Только чистоты Евы мне не видать. Для этого надо было родиться в Раю…
Так ли, точно рождение мое в грязи виновно? А как же, вот и 50-ый псалом мне в помощь: «Потому что в беззакониях зачат я, и во грехах родила меня мать моя».
Нет, лукавое оправдание. После Евы родилась Дева Мария. Как родилась чистой, так и прожила чистой, и на небо была восхищена Пречистой.
Наверное, и стихотворение моё о современной Еве, настоящая что-то другое чувствовала, когда согрешила смертным грехом.
«Соблюди мою заповедь».
Господи, я одна.
Как нести эту чашу, не расплескав до дна?
«Соблюди мою заповедь».
Птица в ночи запела…
Я одна, и чувствую только тело.
Мы не сразу заметили нашего с мужем срама;
Бьют прицельно плоды и кусты раздают удары,
Я потом потеряла в саду Адама.
Для меня нет ужаснее этой кары!
Помоги! пусть меня обнимают руки,
И горячие губы лицо ласкают,
Пусть пройдет удушающий страх разлуки,
Что меня без конца в эту ночь терзает…
Я раскаялась, вижу свою вину!
О, Господь, отведи же меня к нему.
Каин.
Каин жил в то благословенное время, когда люди ещё могли говорить с Богом.
Представляете – слышать Бога?
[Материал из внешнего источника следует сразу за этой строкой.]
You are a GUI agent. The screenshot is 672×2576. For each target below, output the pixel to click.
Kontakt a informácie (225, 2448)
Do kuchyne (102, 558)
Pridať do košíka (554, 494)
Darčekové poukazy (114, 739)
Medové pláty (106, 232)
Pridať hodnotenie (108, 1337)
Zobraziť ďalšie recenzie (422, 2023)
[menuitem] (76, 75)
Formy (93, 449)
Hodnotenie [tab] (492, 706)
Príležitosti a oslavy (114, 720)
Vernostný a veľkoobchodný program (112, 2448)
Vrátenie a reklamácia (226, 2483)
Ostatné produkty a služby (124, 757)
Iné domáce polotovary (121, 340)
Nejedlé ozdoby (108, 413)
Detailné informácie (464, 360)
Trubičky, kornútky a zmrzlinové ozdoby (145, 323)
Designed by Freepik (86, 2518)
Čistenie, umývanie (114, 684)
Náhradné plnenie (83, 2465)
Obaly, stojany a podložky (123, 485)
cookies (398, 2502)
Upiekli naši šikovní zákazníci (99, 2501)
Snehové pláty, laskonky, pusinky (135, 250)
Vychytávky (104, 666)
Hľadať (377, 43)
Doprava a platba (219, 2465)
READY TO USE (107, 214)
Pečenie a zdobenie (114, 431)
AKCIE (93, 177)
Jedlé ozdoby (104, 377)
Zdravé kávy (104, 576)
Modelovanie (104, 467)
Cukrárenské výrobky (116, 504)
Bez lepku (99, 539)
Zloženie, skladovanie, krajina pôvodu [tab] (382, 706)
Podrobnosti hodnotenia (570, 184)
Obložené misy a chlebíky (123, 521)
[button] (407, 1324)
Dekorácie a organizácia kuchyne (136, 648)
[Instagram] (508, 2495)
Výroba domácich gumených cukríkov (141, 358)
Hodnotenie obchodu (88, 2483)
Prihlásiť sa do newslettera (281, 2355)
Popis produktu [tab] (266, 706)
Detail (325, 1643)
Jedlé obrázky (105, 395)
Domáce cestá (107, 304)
Кажется, вся жизнь перевернулась бы и ангельское обличие принял бы. Но это вранье себе – и спорили бы, и упрашивали, и всяко раздражали бы Господа. Вот и не слышим. Потому что смирения нет.
Опять земля трясется под ногами,
Не знаю я, зачем иду вперед.
Куда идти, когда отмечен род
Убийством? Драгоценный Авель…
Ни смерть твоя, ни пролитая кровь
Не изменила нечто между нами -
Завистливо я чувствую любовь,
Отмеренную брату небесами.
Внутри весы качаются все злей.
Пускай снаружи грозы или смерчи,
Я взвешиваю, кто Ему милей -
И каждый раз оказываюсь легче.
Ной.
Вот еще один удивительный человек: он поверил Богу. Казалось бы, это же Бог, Создатель, как можно иметь другую реакцию?!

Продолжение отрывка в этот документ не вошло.